Und wie müsste sich die Partei in Ihren Augen positionieren?

In den großen Zukunftsfragen, die anstehen, bei Rente, Gesundheit und Klima etwa, muss sich die SPD klar gegenüber der CDU abgrenzen und versuchen, mittelfristig eine linke Mehrheit zu organisieren. Kein weiteres „Klein-Klein“ wie jetzt zum Beispiel bei der Grundsicherung, die Hebel müssen radikal und konsequent umgelegt werden. Bei der Rente heißt das Einführung einer Solidarrente, die mit der CDU nicht zu machen ist. Ziel muss sein, dass jeder von seiner Rente in Würde leben kann, ohne auf Aufstockung angewiesen zu sein.

Die SPD muss viel mehr strategisch denken und eben mal vier oder acht Jahre aufs Mitregieren verzichten.

Und: Die Linkspartei darf seitens der SPD nicht auf Grund persönlicher Animositäten und atmosphärischer Störungen noch länger ins Abseits gestellt werden. Ich halte das für einen großen Fehler, die Linkspartei ist der natürliche Verbündete der SPD. Die überfällige Annäherung kann allerdings kaum aus der Regierungsposition heraus stattfinden.

Sie sind 61 Jahre alt. Tragen Sie sich mit dem Gedanken, anderswo politisch aktiv zu werden?

Nein, aktiv eher nicht. Aktuell habe ich aber mit meiner Frau darüber diskutiert – sie ist wie ich 2013 in die SPD eingetreten – wem ich wohl meine Stimme geben würde, wenn jetzt Wahlen wären. Dabei ist mir klar geworden, dass ich auf Landes- und Bundesebene wahrscheinlich die Linkspartei wählen müsste.

Sie sind auch Vater von fünf Kindern. Wie war die Resonanz in der Familie?

Die Resonanz war verhalten, zwei meiner Kinder sind ja auch noch zu klein. Von meiner Frau, die dem Bad Dürrheimer SPD-Ortsverein vorsitzt, kam natürlich schon Kritik, obwohl auch sie gegen die GroKo gestimmt hat. Sie sieht das aber nicht so radikal, sie wird wegen der GroKo nicht das Handtuch schmeißen.

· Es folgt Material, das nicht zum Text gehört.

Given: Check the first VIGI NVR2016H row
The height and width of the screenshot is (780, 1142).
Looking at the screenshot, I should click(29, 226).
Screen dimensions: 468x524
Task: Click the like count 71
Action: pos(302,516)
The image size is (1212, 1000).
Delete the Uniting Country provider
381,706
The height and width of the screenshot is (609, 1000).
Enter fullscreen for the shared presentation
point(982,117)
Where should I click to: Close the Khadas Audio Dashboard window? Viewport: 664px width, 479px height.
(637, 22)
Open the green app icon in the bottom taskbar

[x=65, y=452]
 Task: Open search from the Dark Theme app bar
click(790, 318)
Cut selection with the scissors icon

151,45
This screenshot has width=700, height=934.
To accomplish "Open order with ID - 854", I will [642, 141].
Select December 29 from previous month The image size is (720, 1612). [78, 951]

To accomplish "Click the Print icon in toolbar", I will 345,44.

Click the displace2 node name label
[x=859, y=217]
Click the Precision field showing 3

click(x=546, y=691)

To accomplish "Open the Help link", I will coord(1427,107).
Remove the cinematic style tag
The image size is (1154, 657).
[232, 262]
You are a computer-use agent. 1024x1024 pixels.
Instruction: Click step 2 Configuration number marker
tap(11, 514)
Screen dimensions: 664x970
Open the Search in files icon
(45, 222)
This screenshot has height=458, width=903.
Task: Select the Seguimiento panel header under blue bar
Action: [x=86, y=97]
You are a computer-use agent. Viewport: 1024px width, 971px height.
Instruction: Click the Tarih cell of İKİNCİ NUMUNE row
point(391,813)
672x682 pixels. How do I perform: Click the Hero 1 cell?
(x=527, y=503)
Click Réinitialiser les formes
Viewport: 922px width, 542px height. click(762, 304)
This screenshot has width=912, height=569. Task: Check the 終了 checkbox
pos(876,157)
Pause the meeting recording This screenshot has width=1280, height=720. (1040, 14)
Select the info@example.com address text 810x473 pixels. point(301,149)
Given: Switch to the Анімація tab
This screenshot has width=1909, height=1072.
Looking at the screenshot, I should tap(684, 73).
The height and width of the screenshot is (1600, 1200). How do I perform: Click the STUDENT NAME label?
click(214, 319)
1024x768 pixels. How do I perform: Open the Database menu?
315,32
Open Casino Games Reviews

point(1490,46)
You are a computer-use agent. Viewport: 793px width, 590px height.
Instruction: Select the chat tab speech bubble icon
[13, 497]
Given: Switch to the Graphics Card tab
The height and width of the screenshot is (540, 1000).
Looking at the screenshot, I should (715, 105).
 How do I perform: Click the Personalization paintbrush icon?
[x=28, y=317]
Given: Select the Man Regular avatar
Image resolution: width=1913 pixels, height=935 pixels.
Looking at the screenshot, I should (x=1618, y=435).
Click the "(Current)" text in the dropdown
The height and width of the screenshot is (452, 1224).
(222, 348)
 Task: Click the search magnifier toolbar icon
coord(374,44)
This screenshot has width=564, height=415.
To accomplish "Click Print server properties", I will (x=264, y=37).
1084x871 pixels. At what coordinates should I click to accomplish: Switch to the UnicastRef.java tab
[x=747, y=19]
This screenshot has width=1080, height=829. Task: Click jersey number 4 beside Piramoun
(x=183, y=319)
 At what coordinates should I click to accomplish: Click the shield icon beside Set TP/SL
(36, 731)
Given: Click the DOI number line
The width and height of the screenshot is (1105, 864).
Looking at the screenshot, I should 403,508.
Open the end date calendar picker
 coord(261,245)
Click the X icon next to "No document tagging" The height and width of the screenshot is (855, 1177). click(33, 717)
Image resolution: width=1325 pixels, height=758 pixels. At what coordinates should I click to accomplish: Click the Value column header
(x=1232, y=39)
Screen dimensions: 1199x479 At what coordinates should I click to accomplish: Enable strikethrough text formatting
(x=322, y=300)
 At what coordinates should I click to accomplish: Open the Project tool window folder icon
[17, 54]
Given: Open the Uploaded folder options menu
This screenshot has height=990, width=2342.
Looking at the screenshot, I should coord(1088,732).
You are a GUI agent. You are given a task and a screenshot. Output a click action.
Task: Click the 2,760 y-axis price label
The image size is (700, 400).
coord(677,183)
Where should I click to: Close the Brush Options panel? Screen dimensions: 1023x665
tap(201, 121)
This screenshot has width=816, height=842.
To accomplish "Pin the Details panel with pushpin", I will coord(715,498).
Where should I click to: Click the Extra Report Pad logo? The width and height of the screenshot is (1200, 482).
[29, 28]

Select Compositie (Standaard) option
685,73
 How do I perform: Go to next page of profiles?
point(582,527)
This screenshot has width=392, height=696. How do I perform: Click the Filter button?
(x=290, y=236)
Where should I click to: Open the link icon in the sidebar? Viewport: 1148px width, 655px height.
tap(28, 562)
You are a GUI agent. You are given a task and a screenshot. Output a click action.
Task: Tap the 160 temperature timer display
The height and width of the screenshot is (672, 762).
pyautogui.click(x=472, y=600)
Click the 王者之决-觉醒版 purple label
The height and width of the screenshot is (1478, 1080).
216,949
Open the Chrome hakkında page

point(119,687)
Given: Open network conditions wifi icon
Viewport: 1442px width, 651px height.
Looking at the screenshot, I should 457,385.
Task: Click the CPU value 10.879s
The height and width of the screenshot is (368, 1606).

Wie genau tritt man eigentlich aus der SPD aus?

Sprichwörtlich gibt man das Parteibuch zurück. Das habe ich nicht gemacht. Ich habe einen Brief nach Freiburg geschickt. Mehr nicht. Das Parteibuch habe ich noch. Ich sage ja auch noch Wir, wenn ich von der SPD rede. Das muss ich mir jetzt erst einmal abgewöhnen.

 

Zur Person

Andreas Nachbaur, 61, ist in Ravensburg geboren. Er besuchte dort das humanistische Gymnasium, bevor er bei der Bundesmarine für zwei Jahre diente. In Tübingen studierte er Altphilologie, er wurde Vater und wechselte zu Jura und Politikwissenschaften, "reines Sicherheitsdenken", wie er heute sagt. Ab 1988 wirkte er in Ravensburg als Rechtsanwalt in einer größeren Kanzlei. Nach drei Jahren wechselte er an die Universität zurück und promovierte im Europarecht. So schlug er die Hochschul-Laufbahn ein. Bei der Hochschule für Polizei in VS gab es dann eine Stellenausschreibung. Mit Promotion und Berufserfahrung wurde er 1994 zum Professor berufen. Dem Bad Dürrheimer Gemeinderat gehörte er seit 2014 an.